Put the following entries into a numbered list and leave out any blank lines.

● GIVEN DATA:
= = = =

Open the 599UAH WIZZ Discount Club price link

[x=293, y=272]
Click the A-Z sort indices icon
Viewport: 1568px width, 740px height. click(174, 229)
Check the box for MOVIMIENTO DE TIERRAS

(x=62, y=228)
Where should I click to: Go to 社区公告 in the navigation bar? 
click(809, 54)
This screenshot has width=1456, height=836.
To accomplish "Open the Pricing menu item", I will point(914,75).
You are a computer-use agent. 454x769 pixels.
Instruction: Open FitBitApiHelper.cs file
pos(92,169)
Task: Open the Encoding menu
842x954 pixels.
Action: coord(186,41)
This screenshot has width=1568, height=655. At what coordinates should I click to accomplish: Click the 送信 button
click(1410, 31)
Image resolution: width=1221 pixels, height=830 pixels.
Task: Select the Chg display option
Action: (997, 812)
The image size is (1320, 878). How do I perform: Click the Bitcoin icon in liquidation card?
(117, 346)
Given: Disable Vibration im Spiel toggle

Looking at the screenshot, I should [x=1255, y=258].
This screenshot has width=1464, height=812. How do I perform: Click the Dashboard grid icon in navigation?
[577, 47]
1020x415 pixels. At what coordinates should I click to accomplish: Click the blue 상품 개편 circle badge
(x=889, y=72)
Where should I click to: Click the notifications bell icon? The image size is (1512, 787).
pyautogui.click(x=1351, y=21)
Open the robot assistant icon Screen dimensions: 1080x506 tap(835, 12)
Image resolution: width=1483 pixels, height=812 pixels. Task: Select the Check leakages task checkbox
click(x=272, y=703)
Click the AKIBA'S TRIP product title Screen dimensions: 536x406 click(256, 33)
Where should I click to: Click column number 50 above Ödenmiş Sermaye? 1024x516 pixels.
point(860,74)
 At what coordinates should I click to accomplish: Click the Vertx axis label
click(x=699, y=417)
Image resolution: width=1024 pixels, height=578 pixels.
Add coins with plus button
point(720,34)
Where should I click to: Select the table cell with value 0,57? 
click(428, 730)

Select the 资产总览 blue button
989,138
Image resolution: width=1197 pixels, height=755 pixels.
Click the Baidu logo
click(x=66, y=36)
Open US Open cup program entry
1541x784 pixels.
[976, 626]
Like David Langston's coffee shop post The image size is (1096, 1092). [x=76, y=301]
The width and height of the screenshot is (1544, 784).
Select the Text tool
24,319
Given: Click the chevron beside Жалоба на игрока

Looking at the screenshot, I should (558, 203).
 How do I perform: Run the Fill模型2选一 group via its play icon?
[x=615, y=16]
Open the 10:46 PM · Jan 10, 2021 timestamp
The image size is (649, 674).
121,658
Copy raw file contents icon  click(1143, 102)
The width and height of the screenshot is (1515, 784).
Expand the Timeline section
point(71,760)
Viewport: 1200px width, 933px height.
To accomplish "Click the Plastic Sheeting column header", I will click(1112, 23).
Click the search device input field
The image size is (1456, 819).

= = = =

● CORRECT RESULT:
1. Open the 599UAH WIZZ Discount Club price link
2. [x=293, y=272]
3. Click the A-Z sort indices icon
4. Viewport: 1568px width, 740px height. click(174, 229)
5. Check the box for MOVIMIENTO DE TIERRAS
6. (x=62, y=228)
7. Where should I click to: Go to 社区公告 in the navigation bar? 
8. click(809, 54)
9. This screenshot has width=1456, height=836.
10. To accomplish "Open the Pricing menu item", I will point(914,75).
11. You are a computer-use agent. 454x769 pixels.
12. Instruction: Open FitBitApiHelper.cs file
13. pos(92,169)
14. Task: Open the Encoding menu
15. 842x954 pixels.
16. Action: coord(186,41)
17. This screenshot has width=1568, height=655. At what coordinates should I click to accomplish: Click the 送信 button
18. click(1410, 31)
19. Image resolution: width=1221 pixels, height=830 pixels.
20. Task: Select the Chg display option
21. Action: (997, 812)
22. The image size is (1320, 878). How do I perform: Click the Bitcoin icon in liquidation card?
23. (117, 346)
24. Given: Disable Vibration im Spiel toggle
25. Looking at the screenshot, I should [x=1255, y=258].
26. This screenshot has width=1464, height=812. How do I perform: Click the Dashboard grid icon in navigation?
27. [577, 47]
28. 1020x415 pixels. At what coordinates should I click to accomplish: Click the blue 상품 개편 circle badge
29. (x=889, y=72)
30. Where should I click to: Click the notifications bell icon? The image size is (1512, 787).
31. pyautogui.click(x=1351, y=21)
32. Open the robot assistant icon Screen dimensions: 1080x506 tap(835, 12)
33. Image resolution: width=1483 pixels, height=812 pixels. Task: Select the Check leakages task checkbox
34. click(x=272, y=703)
35. Click the AKIBA'S TRIP product title Screen dimensions: 536x406 click(256, 33)
36. Where should I click to: Click column number 50 above Ödenmiş Sermaye? 1024x516 pixels.
37. point(860,74)
38.  At what coordinates should I click to accomplish: Click the Vertx axis label
39. click(x=699, y=417)
40. Image resolution: width=1024 pixels, height=578 pixels.
41. Add coins with plus button
42. point(720,34)
43. Where should I click to: Select the table cell with value 0,57? 
44. click(428, 730)
45. Select the 资产总览 blue button
46. 989,138
47. Image resolution: width=1197 pixels, height=755 pixels.
48. Click the Baidu logo
49. click(x=66, y=36)
50. Open US Open cup program entry
51. 1541x784 pixels.
52. [976, 626]
53. Like David Langston's coffee shop post The image size is (1096, 1092). [x=76, y=301]
54. The width and height of the screenshot is (1544, 784).
55. Select the Text tool
56. 24,319
57. Given: Click the chevron beside Жалоба на игрока
58. Looking at the screenshot, I should (558, 203).
59.  How do I perform: Run the Fill模型2选一 group via its play icon?
60. [x=615, y=16]
61. Open the 10:46 PM · Jan 10, 2021 timestamp
62. The image size is (649, 674).
63. 121,658
64. Copy raw file contents icon  click(1143, 102)
65. The width and height of the screenshot is (1515, 784).
66. Expand the Timeline section
67. point(71,760)
68. Viewport: 1200px width, 933px height.
69. To accomplish "Click the Plastic Sheeting column header", I will click(1112, 23).
70. Click the search device input field
71. The image size is (1456, 819).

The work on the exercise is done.